(Data entries)

——

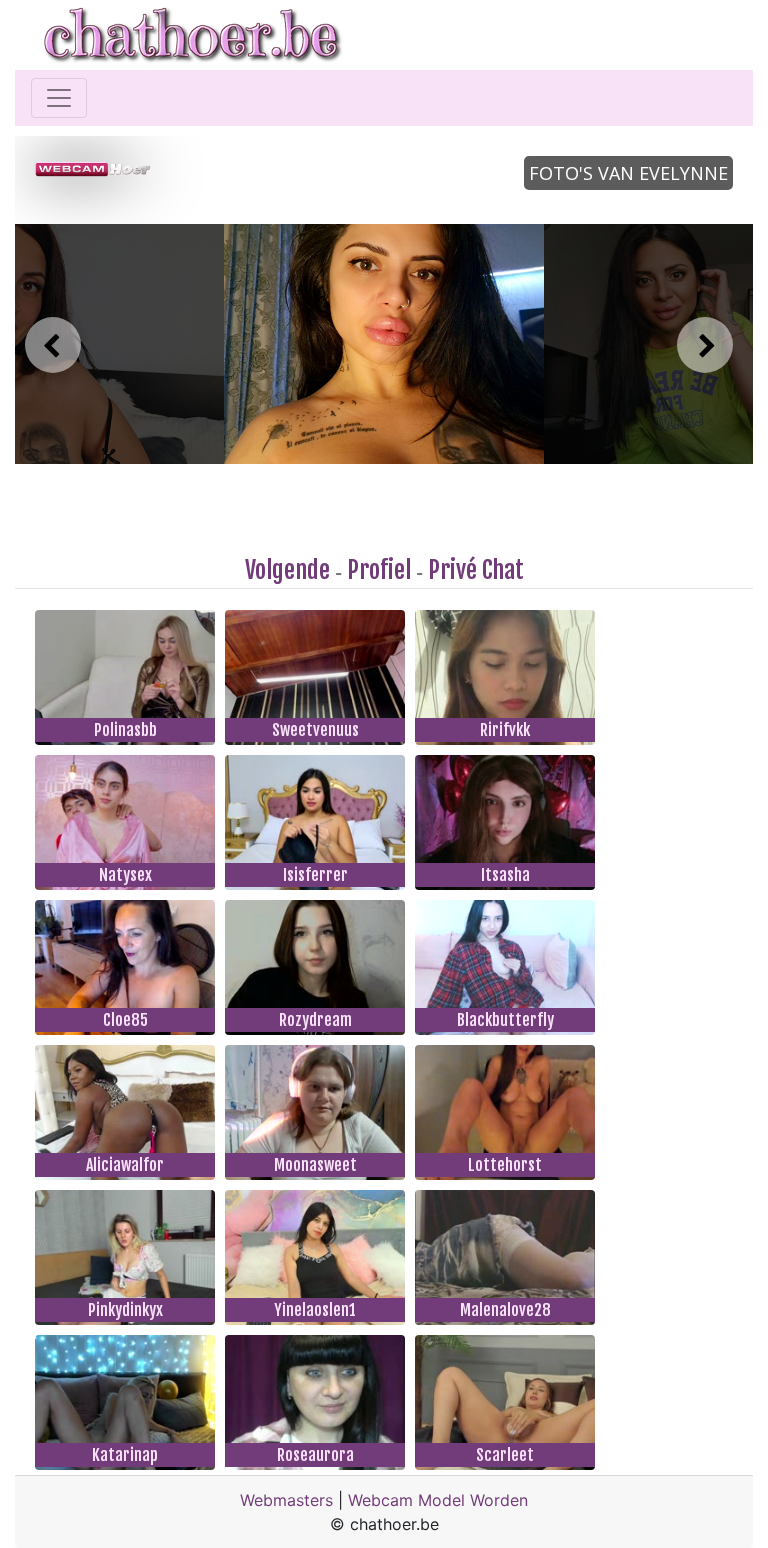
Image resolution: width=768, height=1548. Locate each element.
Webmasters (286, 1500)
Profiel (379, 570)
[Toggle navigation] (59, 98)
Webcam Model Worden (438, 1500)
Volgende (287, 570)
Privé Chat (476, 570)
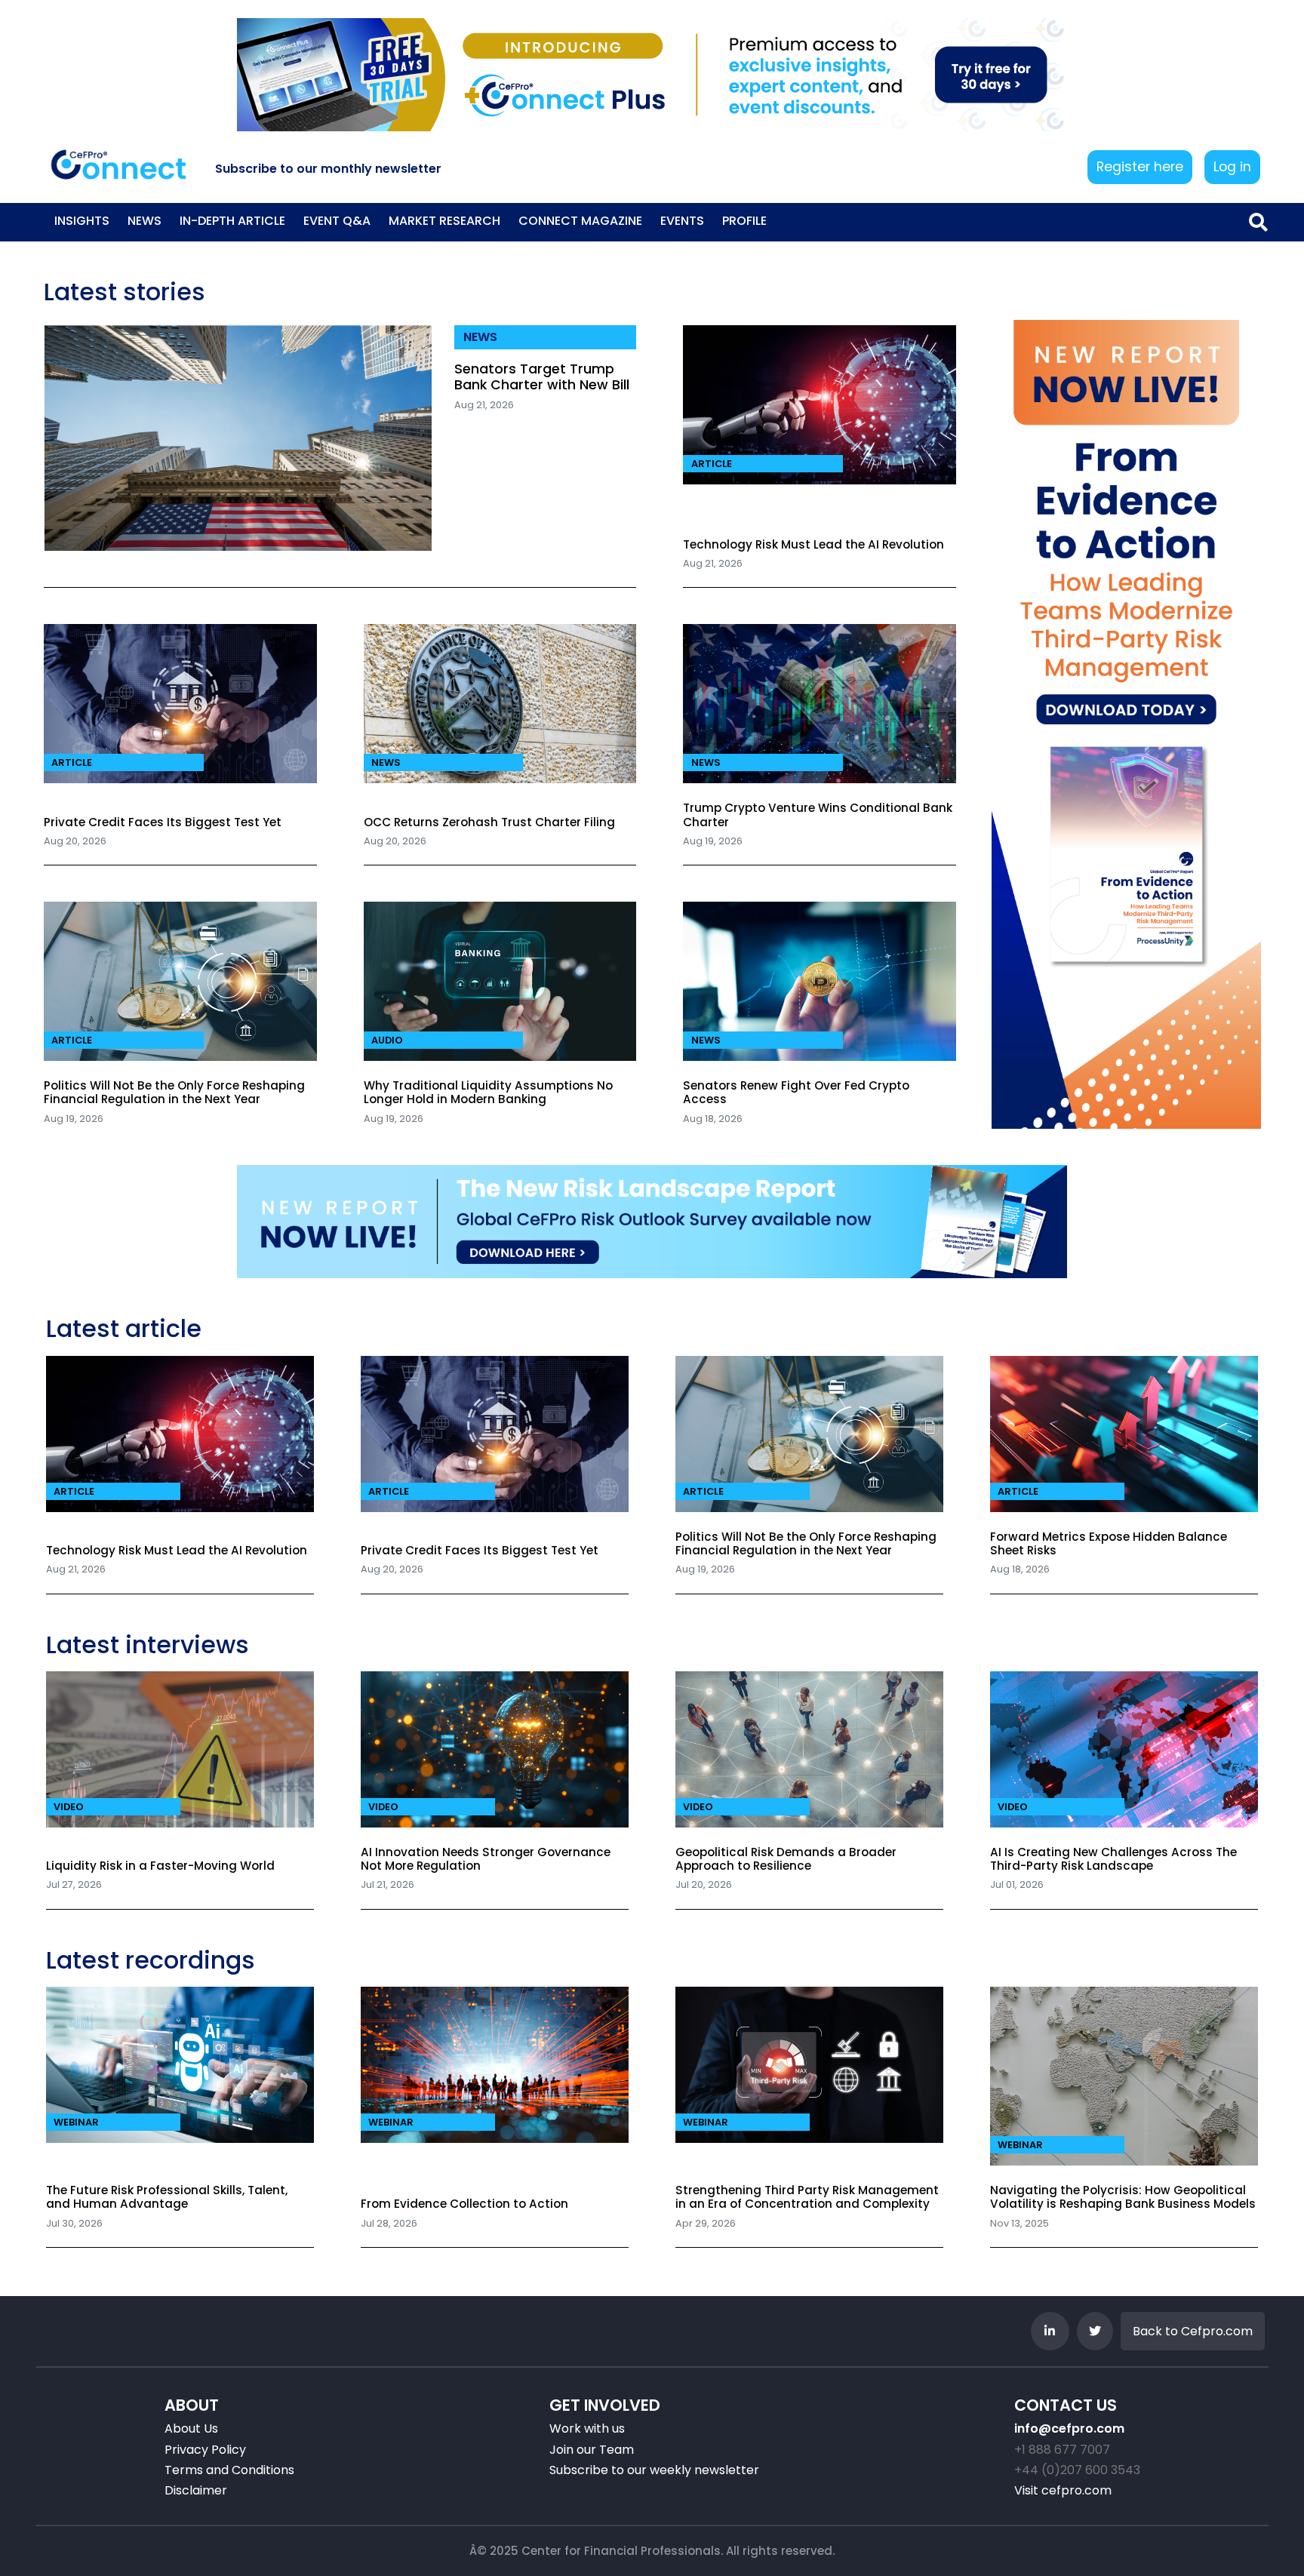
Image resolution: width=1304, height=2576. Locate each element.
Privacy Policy (205, 2449)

——

— WHAT IS NEEDED —
The lines to reproduce run from the line containing "Volgende (287, 570)" through the last line of the records above, both included. Copy them exactly and drop the pictures.

— EXERCISE ANSWER —
Volgende (287, 570)
Privé Chat (476, 570)
Image resolution: width=1304, height=2576. Locate each element.
Privacy Policy (205, 2449)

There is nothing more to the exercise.